- [Document text]:
▬▬▬▬▬▬▬▬▬▬

Dat Nguyen has an old-school vehicle and an ambitious roadmap.
All he needs now is the right mix of stops to get him where he’s going.
The Vietnam-born super featherweight, last seen TKO’ing imminent title challenger Miguel Flores in Houston, will return to competition this weekend for the first time in better than two years.
But it won’t look quite the same as the last time around.
Now 37 years old, Nguyen is renewing his quest for world title status as part of the Philadelphia-based Bare Knuckle Fighting Championship promotion, which began putting on legal, sanctioned and regulated bare-knuckle events in June 2018 for the first time in nearly 130 years.
It promoted three shows by the end of calendar 2018, got back to business in February of this year and has since run the show count to seven with repeat stops in Biloxi, Mississippi and Tampa, Florida. The latest pay-per-view extravaganza – BKFC 8 – is set for Saturday night at the Florida State Fairgrounds entertainment hall in Tampa, and Nguyen will face Matt Murphy over five two-minute rounds at 135 pounds.
The PPV show, topped by ex-UFC combatants Antonio Silva and Gabriel Gonzaga, goes for $29.99.
Nguyen’s involvement, however, isn’t solely about the money.
At least not right away.

▬▬▬▬▬▬▬▬▬▬

- [Data segment]:
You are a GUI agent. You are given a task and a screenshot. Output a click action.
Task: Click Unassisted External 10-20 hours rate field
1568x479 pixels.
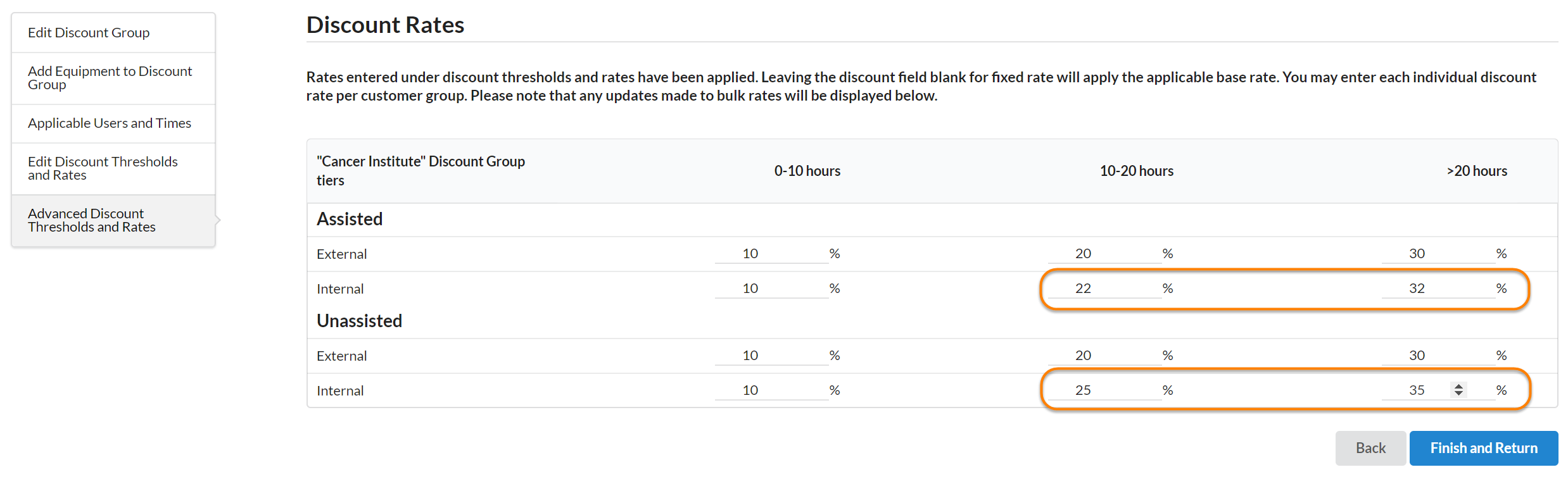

▬▬▬▬▬▬▬▬▬▬

- [Problems to work on]:
(1) In the article on Dat Nguyen's return, recast the paragraph beginning "It promoted three shows" as a short bulleted list that keeps its main facts.
(2) Pick up the article on Dat Nguyen's return after its final sentence and carry it forward.

- [Responses in order]:
(1)
- The Bare Knuckle Fighting Championship promotion put on three shows by the end of 2018.
- It resumed in February of this year and has now run seven shows, with repeat stops in Biloxi, Mississippi, and Tampa, Florida.
- Its latest pay-per-view, BKFC 8, is set for Saturday night at the Florida State Fairgrounds entertainment hall in Tampa.
- On that card, Nguyen faces Matt Murphy over five two-minute rounds at 135 pounds.

(2)
Instead, the winner in 20 of 23 pro fights is hoping an impressive debut sans gloves will propel him toward a BKFC title shot, which he’d parlay into a champion vs. champion challenge of a reigning boxing kingpin – and ultimately court the attention of Dana White for yet another cross-sport dare.
Then, he said, the alliance with BKFC boss David Feldman will really start to pay off.
“I was excited when David gave me the opportunity to be on his card and I knew it was the next big thing,” Nguyen said. “This is going to be the next billion-dollar company. It’s how the UFC became a $6 or $7 billion company. He’s the first one to do it. He’s got the market share. It’s like the UFC.
“They were the first one to do it. Everybody’s doing MMA now but nobody has heard of them – the UFC is the biggest brand out there because it was first.”
Nguyen won his first 11 gloved fights between 2004 and 2007, then reeled off six more W’s following a split-decision loss to Gregorio Torres. He said recurring issues with managers and promoters preceded consecutive decision losses to unbeaten foes Luis Del Valle and Jayson Velez in 2011 and 2013, respectively, leading to prolonged bouts of inactivity.
Short-notice calls from promoters like Top Rank and Golden Boy became the norm, he said, but the phone stopped ringing following the sixth-round stoppage of a then-unbeaten Flores – who’s reportedly lined up to face Leo Santa Cruz for a title belt at 130 pounds next month.
“Everyone was expecting me to come in to lose and I had a different mindset,” Nguyen said. “I had a different mindset – ‘I cannot come in to lose. I have to win this fight’ – so I was very focused and I trained very hard and everything changed up. After that fight I just couldn’t get another fight.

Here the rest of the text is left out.